NOT FOR PUBLICATION FILED
UNITED STATES COURT OF APPEALS AUG 19 2021
MOLLY C. DWYER, CLERK
U.S. COURT OF APPEALS
FOR THE NINTH CIRCUIT
CHARLES ABORUNGONG, No. 20-72198
Petitioner, Agency No. A201-683-235
v.
MEMORANDUM*
MERRICK B. GARLAND, Attorney
General,
Respondent.
On Petition for Review of an Order of the
Board of Immigration Appeals
Submitted August 5, 2021**
Anchorage, Alaska
Before: WARDLAW, MILLER, and BADE, Circuit Judges.

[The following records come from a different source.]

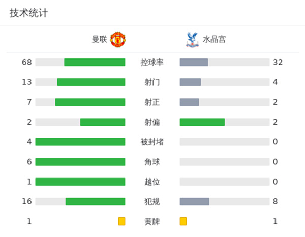Select the 水晶宫 team name
Viewport: 305px width, 237px height.
[214, 39]
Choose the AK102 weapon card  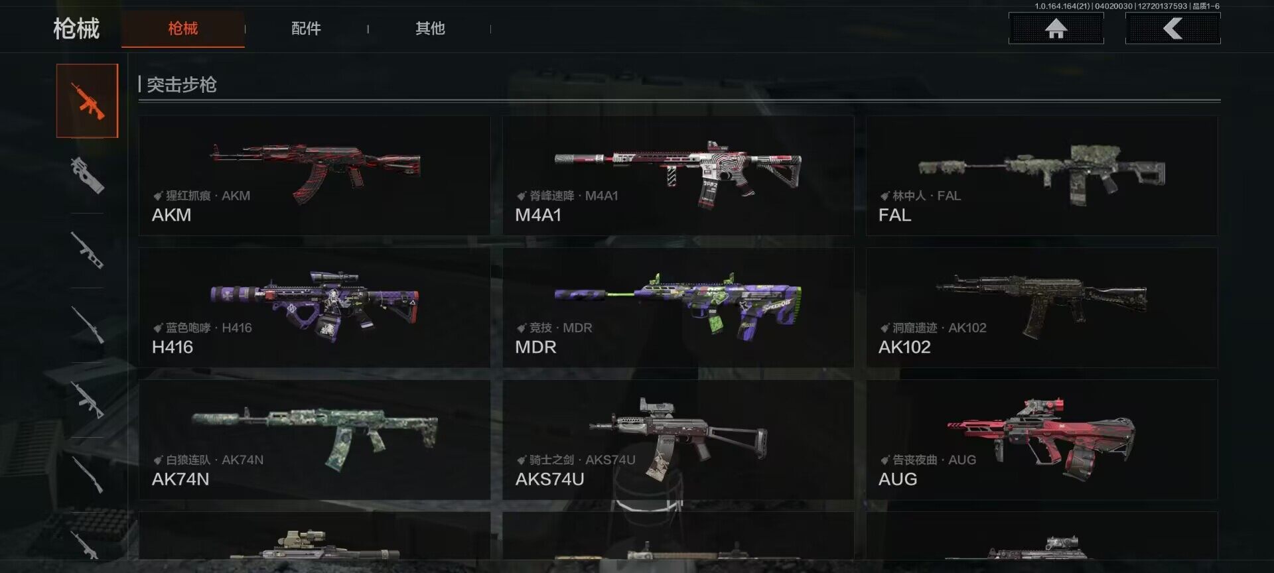(1042, 308)

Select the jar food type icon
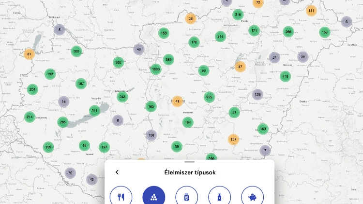point(187,197)

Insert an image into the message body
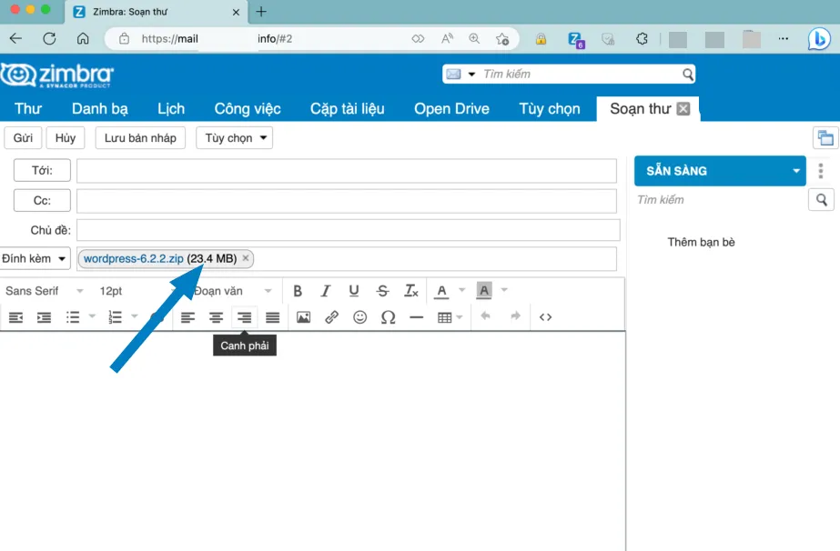303,317
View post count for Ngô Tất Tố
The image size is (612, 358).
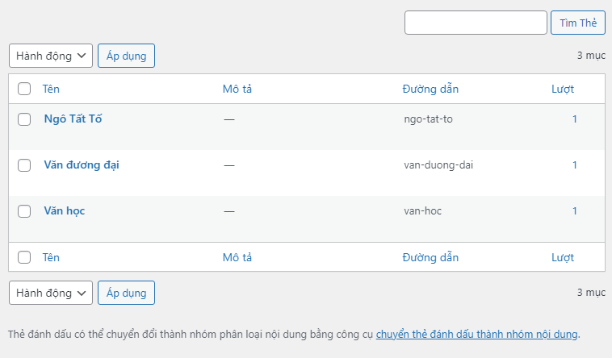(x=575, y=119)
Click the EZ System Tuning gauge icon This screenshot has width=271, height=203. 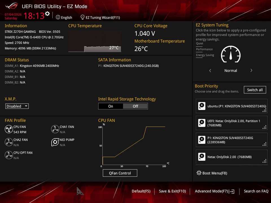(x=231, y=54)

Charles Aborungong petitions for review of the Board of Immigration
Appeals’ (BIA) decision affirming an Immigration Judge’s (IJ) denial of his
application for asylum, withholding of removal, and protection under the
Convention Against Torture (CAT). We have jurisdiction under 8 U.S.C. § 1252,
*
This disposition is not appropriate for publication and is not precedent
except as provided by Ninth Circuit Rule 36-3.
**
The panel unanimously concludes this case is suitable for decision
without oral argument. See Fed. R. App. P. 34(a)(2).

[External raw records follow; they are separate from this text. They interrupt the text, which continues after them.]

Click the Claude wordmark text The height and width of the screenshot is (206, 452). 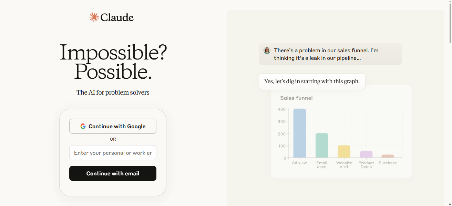tap(117, 17)
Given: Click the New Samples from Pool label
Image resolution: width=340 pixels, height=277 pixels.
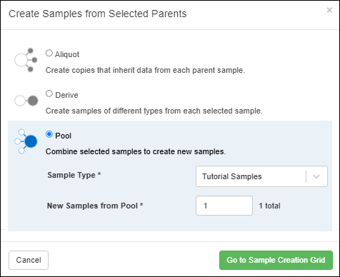Looking at the screenshot, I should (x=95, y=206).
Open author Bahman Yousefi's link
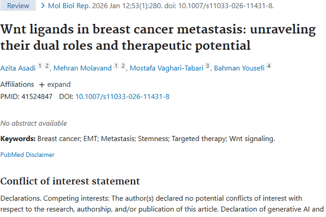The height and width of the screenshot is (217, 326). click(240, 68)
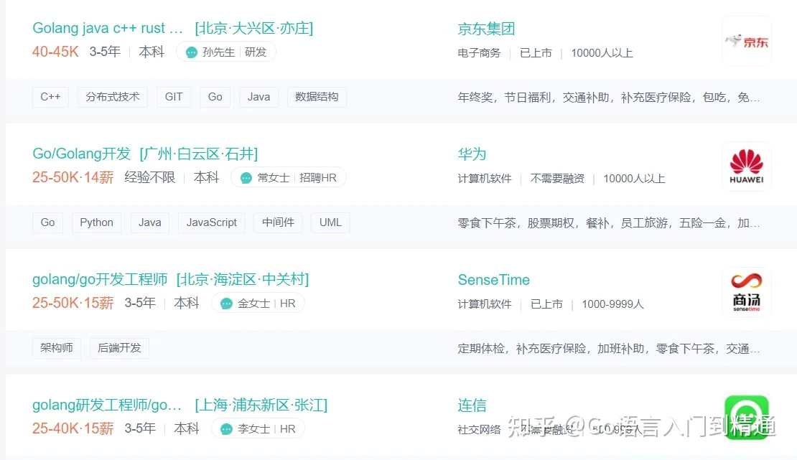The height and width of the screenshot is (460, 797).
Task: Click chat bubble icon next to 常女士
Action: tap(246, 178)
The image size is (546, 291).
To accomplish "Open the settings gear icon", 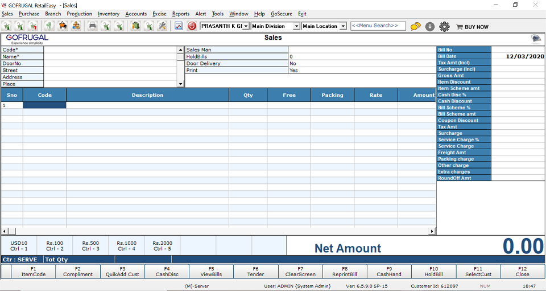I will [444, 26].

and we deny the petition in part and dismiss it in part.
1. Aborungong argues the agency improperly relied on his border
interview in finding him not credible based on inconsistencies between his
statements during that interview and his subsequent testimony. However, the
totality of the circumstances indicates that Aborungong’s border interview was
reliable. See In re J-C-H-F-, 27 I. & N. Dec. 211, 213 (B.I.A. 2018). Aborungong
is a native English speaker, and the border interview was conducted in English
without an interpreter. See Singh v. INS, 292 F.3d 1017, 1022 (9th Cir. 2002). The
interview was transcribed, not merely summarized. See, e.g., Li v. Ashcroft, 378
F.3d 959, 963 (9th Cir. 2004) (recognizing that transcription of border interview
weighed in favor of reliability). And, while Aborungong asserts that he felt
“rushed . . . to sign every page” of the transcript to confirm its accuracy and did not
fully review the transcript before signing, he points to no evidence that the officer
inaccurately transcribed the interview. Moreover, although Aborungong notes that
the interview occurred at 4:00 a.m., the transcript contains no indication that
Aborungong was too tired or confused to give accurate testimony. Finally,
Aborungong swore to answer all questions truthfully during that interview, and he
confirmed in his testimony to the IJ that he had “answered all the questions asked
[during the border interview] truthfully.”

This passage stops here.